Casamento PS-PP

Discordo do Adolfo, neste post, quando afirma que o PSD não se distinguiu do PS na campanha eleitoral. Admito que essa diferença não tenha ficado clara para o eleitorado, mas que havia linhas claras de demarcação – recusa do investimento público, apoio às PME’s, alteração da tributação sobre o património, equiparação do público e do privado em matéria de saúde, discussão sobre uma reforma na segurança social que altere a forma de  capitalização – lá isso, havia, estavam lá para quem as quisesse ler.

Discordo também quando se procura equiparar as propostas do CDS e o PSD em matéria de negociação do OGE 2010. Há diferenças significativas – basta pensar no que pensa o CDS ou o PSD sobre a abolição do pagamento especial por conta, por exemplo.

O CDS de Portas quer ser o partido do OGE, com um grau – parece – de exigência menor do que o PSD. Veremos se o PS pretende ter um consenso mais alargado, indo mais além, incorporando algumas das propostas do PSD, ou se se basta e acomoda nos limites desenhados pelo CDS. Cá estaremos, para a semana, para fazer o balanço.

6 pensamentos sobre “Casamento PS-PP

  1. Adolfo Mesquita Nunes

    Rodrigo, no programa do PSD:

    a) não encontro qualquer recusa do investimento público, mas tão só uma legítima e mudança de política quanto ao mesmo (“O Governo orientará o investimento público para dinamizar a
    economia do futuro.”, “Daremos igualmente prioridade a investimentos que sejam potenciadores da nossa competitividade”.);
    b) a política de apoios às PME não só não é o melhor cartão de visita para o combate ao défice como está igualmente a ser objecto de ngociações em sede de orçamento;
    c) quanto à tributação, a reforma é adiada para quando as finanças públicas deixares, o que em Portugal tem sido a tradicional desculpa para nunca a empreender;
    d) na segurança social está lá o compromisso de manter tudo como está nos próximos 4 anos, sendo certo que a única coisa que se fará é estudar.

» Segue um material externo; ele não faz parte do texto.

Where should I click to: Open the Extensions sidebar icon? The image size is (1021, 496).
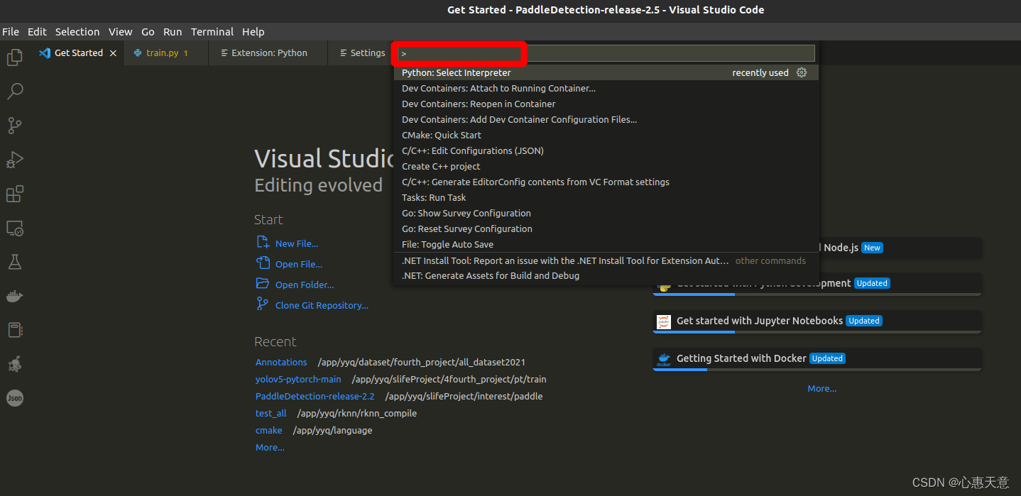(x=15, y=194)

    É evidente que há diferenças entre o PS e o PSD. O que quis dizer é que o PSD não aparece nesta snegociações como uma fonte de alternativa, condicionando assim o CDS (como poderia fazer) mas numa posição de fraqueza.

    Um abraço

  2. Adolfo,

    Tens razão quantro ao investimento público: o PSD pretende um adiamento das grandes obras, e uma canalização do investimento e dos apoios numa lógica de proximidade, mas num quadro de diminuição do peso do Estado (logo, haverá aí, necessariamente, uma redução da despesa, mas também do investimento). As PME’s são um bom exemplo para traçar a diferença entre PS e PSD (não estou com isso a dizer que apoio na íntegra o que o PSD propõe); a questão fiscal do património foi uma das bandeiras de MFL (se se concretiza ou não, veremos, mas que traça diferença, traça). Na Segurança Social, o que dizes é verdade, mas é já um grande avanço face ao que foi sempre o consenso entre PSD e PS nesta matéria (e é isso que estou a afirmar, diferenças entre PSD e PS em matéria de programa eleitoral).

  3. Adolfo Mesquita Nunes

    Eu não disse que não diferiam 🙂
    O que disse foi que as propostas do PSD não podem ser de ruptura tal que justifiquem que o CDS não insista em viabilizar o OE.